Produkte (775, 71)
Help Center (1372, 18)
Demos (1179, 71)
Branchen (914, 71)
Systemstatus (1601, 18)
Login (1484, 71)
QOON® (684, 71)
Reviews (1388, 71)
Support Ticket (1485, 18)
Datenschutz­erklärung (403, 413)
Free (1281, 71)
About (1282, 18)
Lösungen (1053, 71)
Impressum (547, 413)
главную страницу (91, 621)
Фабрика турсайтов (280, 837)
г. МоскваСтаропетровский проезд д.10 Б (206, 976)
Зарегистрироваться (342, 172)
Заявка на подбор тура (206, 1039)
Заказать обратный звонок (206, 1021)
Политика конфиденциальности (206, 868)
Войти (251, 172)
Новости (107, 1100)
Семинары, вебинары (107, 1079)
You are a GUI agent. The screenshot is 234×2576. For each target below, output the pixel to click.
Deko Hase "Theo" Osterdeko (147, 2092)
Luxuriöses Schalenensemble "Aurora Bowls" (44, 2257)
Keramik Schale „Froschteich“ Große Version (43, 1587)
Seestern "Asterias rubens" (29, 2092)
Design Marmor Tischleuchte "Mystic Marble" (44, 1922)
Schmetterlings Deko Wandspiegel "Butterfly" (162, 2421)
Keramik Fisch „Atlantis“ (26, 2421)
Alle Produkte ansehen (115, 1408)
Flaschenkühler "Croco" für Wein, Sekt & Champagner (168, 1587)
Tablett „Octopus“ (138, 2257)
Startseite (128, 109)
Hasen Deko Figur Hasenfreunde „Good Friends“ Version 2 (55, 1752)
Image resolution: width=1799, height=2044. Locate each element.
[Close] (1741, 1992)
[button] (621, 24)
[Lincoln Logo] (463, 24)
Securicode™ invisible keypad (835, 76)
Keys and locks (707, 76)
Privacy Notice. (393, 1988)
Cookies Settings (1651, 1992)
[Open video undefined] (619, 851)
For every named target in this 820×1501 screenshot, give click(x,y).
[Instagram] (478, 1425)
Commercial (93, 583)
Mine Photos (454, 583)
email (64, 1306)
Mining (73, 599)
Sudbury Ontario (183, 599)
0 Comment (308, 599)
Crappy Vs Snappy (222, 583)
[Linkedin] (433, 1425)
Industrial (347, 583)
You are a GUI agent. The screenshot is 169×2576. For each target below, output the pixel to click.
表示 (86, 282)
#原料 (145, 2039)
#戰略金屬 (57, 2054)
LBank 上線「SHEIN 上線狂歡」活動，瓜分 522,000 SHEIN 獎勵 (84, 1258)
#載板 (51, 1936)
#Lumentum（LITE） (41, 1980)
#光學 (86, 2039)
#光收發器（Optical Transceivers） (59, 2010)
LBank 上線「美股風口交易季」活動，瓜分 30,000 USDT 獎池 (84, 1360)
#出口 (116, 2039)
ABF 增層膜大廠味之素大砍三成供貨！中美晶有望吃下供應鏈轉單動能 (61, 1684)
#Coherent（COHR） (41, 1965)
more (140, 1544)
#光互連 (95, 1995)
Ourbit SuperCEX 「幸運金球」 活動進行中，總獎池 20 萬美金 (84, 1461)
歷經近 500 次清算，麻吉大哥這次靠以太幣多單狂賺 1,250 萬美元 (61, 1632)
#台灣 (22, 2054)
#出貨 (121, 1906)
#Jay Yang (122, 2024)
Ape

*****

▶ _ASSIGNMENT_: Search the listing above for the string "LBank" and return each line it appears on.

▶ _SOLUTION FOR THIS PROBLEM_:
LBank 上線「SHEIN 上線狂歡」活動，瓜分 522,000 SHEIN 獎勵 (84, 1258)
LBank 上線「美股風口交易季」活動，瓜分 30,000 USDT 獎池 (84, 1360)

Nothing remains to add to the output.